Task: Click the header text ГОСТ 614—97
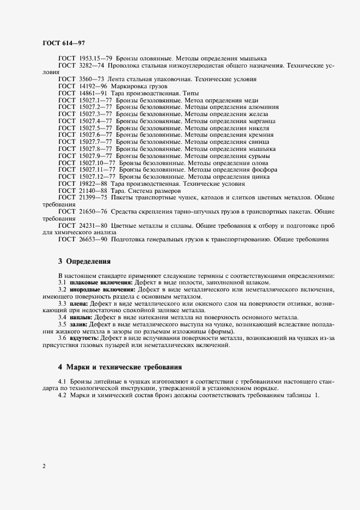(x=63, y=42)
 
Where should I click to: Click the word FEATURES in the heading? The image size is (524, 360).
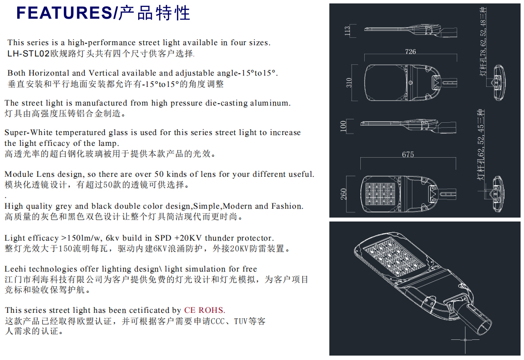click(x=63, y=13)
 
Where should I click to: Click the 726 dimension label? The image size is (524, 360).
click(x=410, y=52)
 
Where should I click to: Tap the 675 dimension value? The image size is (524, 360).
click(x=408, y=154)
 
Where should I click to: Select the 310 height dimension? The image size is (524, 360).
click(x=349, y=83)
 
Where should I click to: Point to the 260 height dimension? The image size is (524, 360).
click(x=344, y=194)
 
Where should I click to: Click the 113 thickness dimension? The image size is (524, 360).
click(x=347, y=31)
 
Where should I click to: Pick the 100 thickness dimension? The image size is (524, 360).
click(x=343, y=126)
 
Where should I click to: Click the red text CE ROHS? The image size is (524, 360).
click(x=204, y=310)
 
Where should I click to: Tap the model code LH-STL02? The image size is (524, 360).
click(x=29, y=54)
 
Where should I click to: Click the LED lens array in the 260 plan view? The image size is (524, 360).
click(x=380, y=194)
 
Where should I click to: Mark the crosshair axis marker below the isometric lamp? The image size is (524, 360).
click(x=465, y=340)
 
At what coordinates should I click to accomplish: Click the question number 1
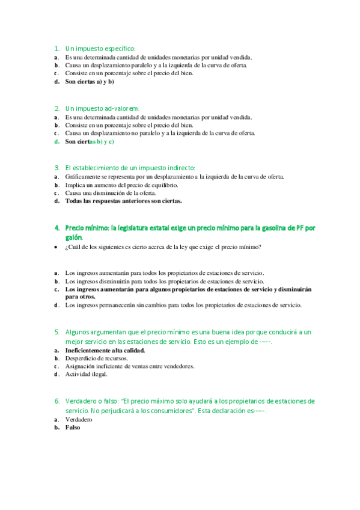point(56,48)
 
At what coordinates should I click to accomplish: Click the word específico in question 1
point(118,48)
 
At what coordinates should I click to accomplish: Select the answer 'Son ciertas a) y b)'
point(90,81)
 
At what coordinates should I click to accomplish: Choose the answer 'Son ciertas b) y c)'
point(90,141)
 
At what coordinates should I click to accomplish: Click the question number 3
point(56,168)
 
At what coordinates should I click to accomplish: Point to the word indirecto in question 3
point(178,168)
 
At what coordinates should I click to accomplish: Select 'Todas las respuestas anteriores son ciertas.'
point(123,201)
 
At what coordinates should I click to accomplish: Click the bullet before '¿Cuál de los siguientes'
point(56,247)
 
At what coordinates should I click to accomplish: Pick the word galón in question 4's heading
point(74,237)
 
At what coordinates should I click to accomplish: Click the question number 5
point(56,331)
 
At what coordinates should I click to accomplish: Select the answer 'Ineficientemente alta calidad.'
point(105,349)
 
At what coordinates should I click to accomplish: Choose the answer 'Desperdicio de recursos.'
point(96,358)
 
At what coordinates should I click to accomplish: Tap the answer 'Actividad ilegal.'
point(87,374)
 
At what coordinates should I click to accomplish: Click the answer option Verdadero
point(79,419)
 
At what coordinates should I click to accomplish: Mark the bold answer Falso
point(73,428)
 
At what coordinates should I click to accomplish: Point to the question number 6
point(56,401)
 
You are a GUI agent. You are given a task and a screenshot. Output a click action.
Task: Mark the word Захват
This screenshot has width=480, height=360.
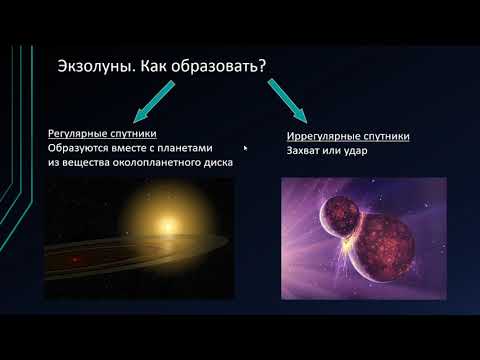click(302, 152)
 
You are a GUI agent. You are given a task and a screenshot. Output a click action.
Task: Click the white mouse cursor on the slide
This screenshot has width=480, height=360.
click(246, 150)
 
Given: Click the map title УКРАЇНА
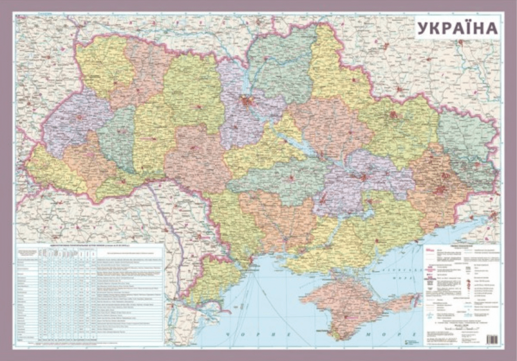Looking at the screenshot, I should (x=457, y=28).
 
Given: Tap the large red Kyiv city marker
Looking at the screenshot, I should (x=246, y=101).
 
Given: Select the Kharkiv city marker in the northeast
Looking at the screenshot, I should (x=393, y=115).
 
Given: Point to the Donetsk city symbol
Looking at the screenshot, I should (x=440, y=189).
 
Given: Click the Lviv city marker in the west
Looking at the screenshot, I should (x=79, y=117).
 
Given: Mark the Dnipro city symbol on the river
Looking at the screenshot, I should (x=363, y=177).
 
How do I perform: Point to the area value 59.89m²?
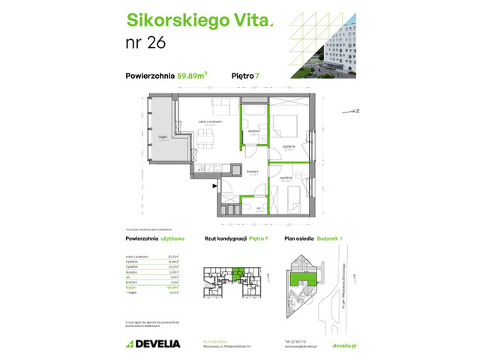pos(190,74)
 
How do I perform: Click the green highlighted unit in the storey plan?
pos(238,274)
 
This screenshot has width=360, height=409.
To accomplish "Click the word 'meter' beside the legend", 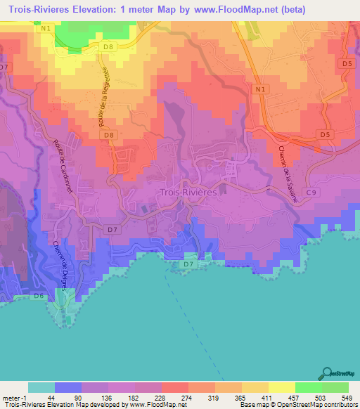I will click(13, 397).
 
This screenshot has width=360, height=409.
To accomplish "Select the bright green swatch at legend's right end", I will click(335, 387).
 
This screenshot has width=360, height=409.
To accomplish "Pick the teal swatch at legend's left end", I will click(41, 387).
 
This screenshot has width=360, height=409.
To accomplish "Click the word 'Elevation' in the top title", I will click(116, 10).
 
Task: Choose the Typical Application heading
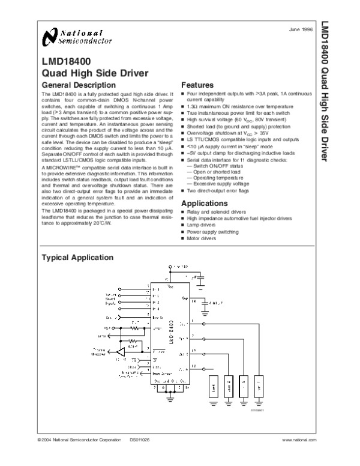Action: coord(76,258)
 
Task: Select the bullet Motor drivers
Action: coord(202,238)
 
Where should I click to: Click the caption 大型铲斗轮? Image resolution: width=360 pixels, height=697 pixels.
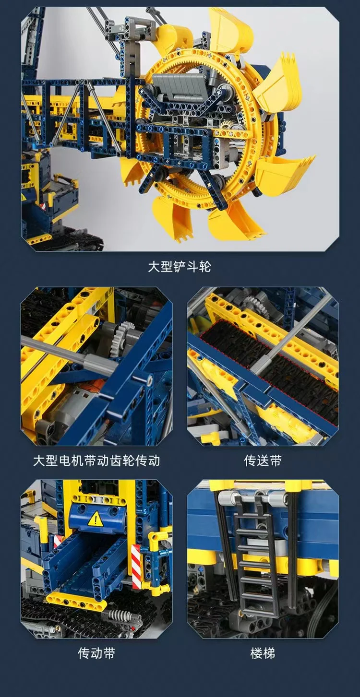pyautogui.click(x=179, y=266)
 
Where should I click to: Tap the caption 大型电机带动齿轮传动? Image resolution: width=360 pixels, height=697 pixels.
pyautogui.click(x=96, y=461)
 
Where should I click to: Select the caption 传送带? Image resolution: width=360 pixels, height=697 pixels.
pyautogui.click(x=263, y=461)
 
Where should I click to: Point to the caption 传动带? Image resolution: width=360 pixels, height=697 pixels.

- - - - -

• [What this task involves] Count the lines in the listing above that contain the string "marker", and give only that number.

• [Output for this task] 4